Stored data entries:
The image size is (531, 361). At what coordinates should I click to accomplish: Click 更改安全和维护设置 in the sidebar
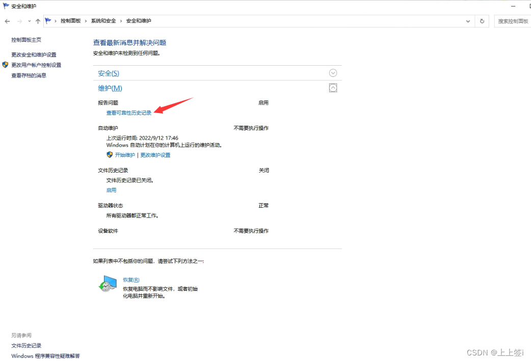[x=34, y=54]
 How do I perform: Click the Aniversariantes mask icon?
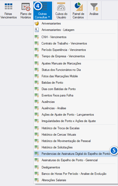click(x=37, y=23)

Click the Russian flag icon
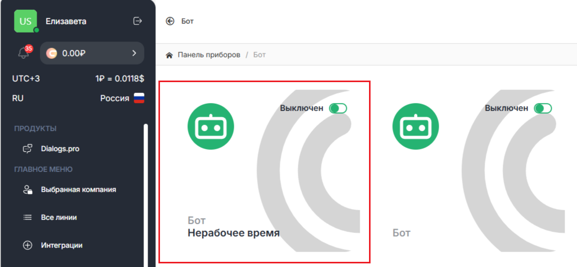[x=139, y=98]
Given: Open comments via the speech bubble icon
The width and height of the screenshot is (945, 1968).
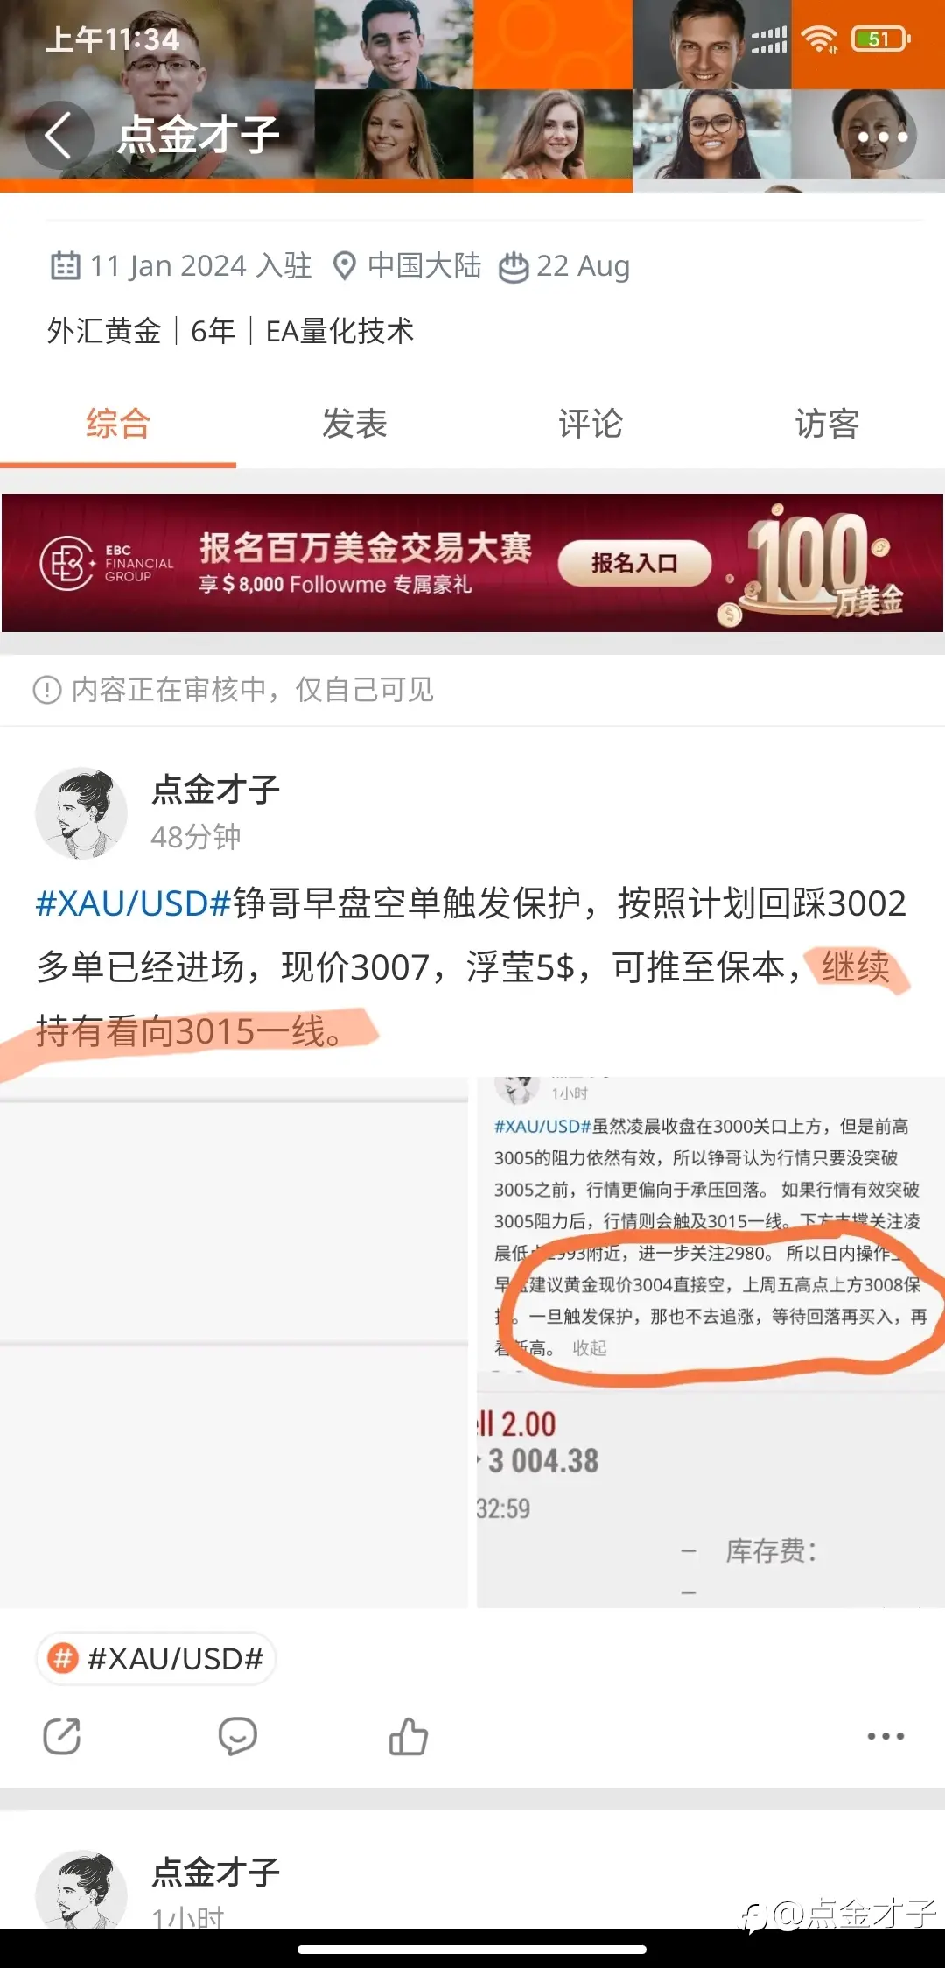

==

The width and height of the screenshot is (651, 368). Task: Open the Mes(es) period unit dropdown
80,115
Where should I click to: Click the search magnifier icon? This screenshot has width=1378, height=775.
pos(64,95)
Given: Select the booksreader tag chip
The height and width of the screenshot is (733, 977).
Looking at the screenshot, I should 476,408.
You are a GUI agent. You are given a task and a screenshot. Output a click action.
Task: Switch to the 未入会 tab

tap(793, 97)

==

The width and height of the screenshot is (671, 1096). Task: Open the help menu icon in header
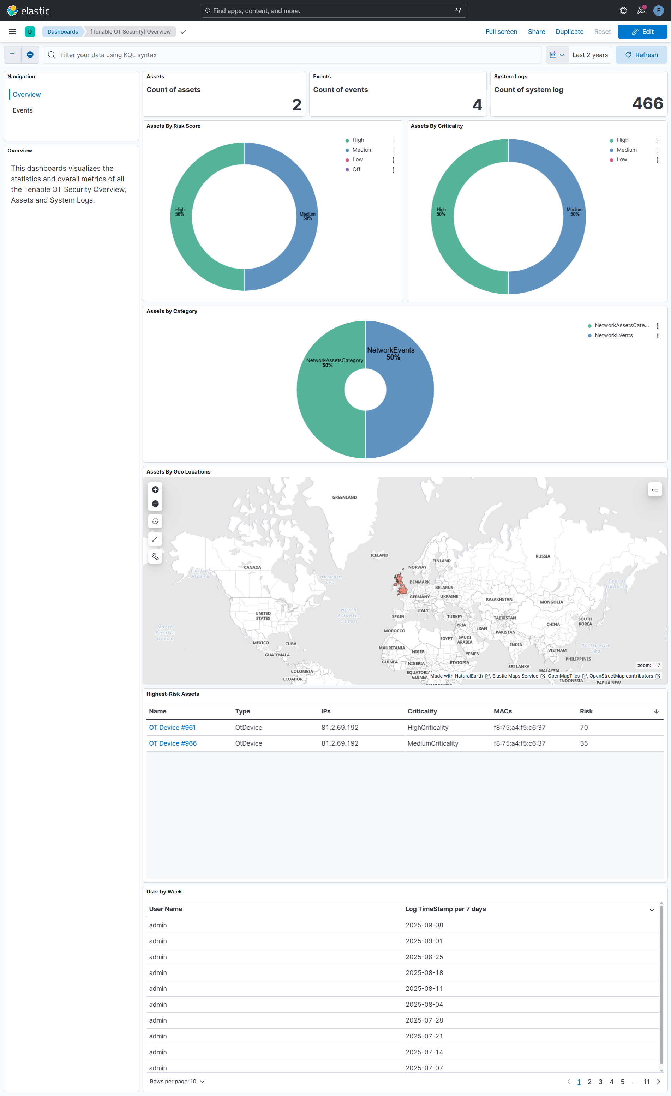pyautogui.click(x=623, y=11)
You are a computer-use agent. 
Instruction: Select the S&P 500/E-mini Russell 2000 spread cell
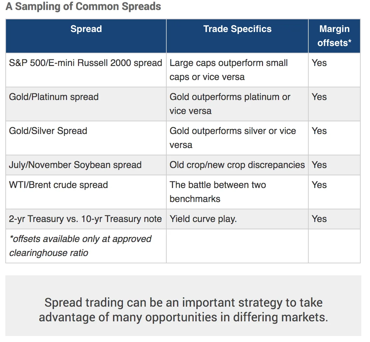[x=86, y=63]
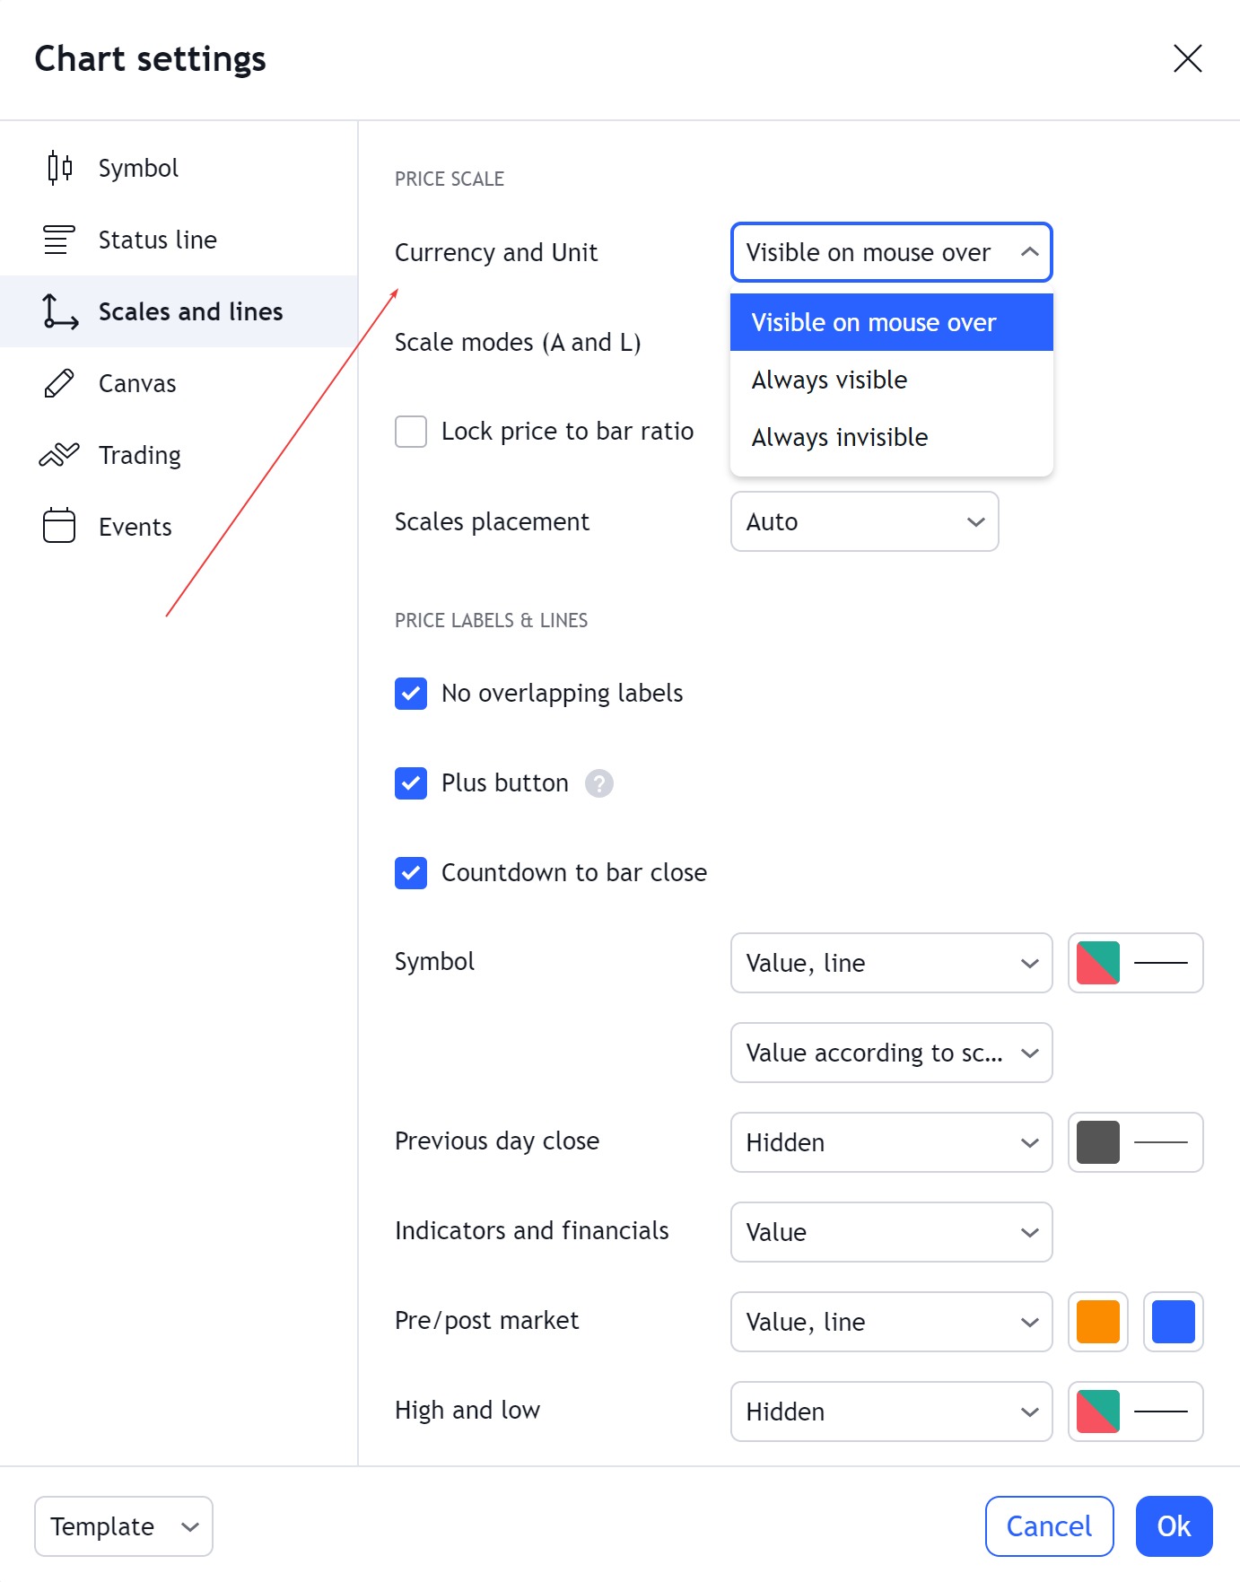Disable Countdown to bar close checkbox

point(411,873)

EXERCISE DETAILS:
In the data above, find the line containing "Click the Russian flag icon" and the line containing "The width and height of the screenshot is (945, 1968).". Copy exactly the stretch from the first through the second, both included, leaving out any picture.

OUTPUT:
Click the Russian flag icon
[x=139, y=98]
Given: Open comments via the speech bubble icon
The width and height of the screenshot is (945, 1968).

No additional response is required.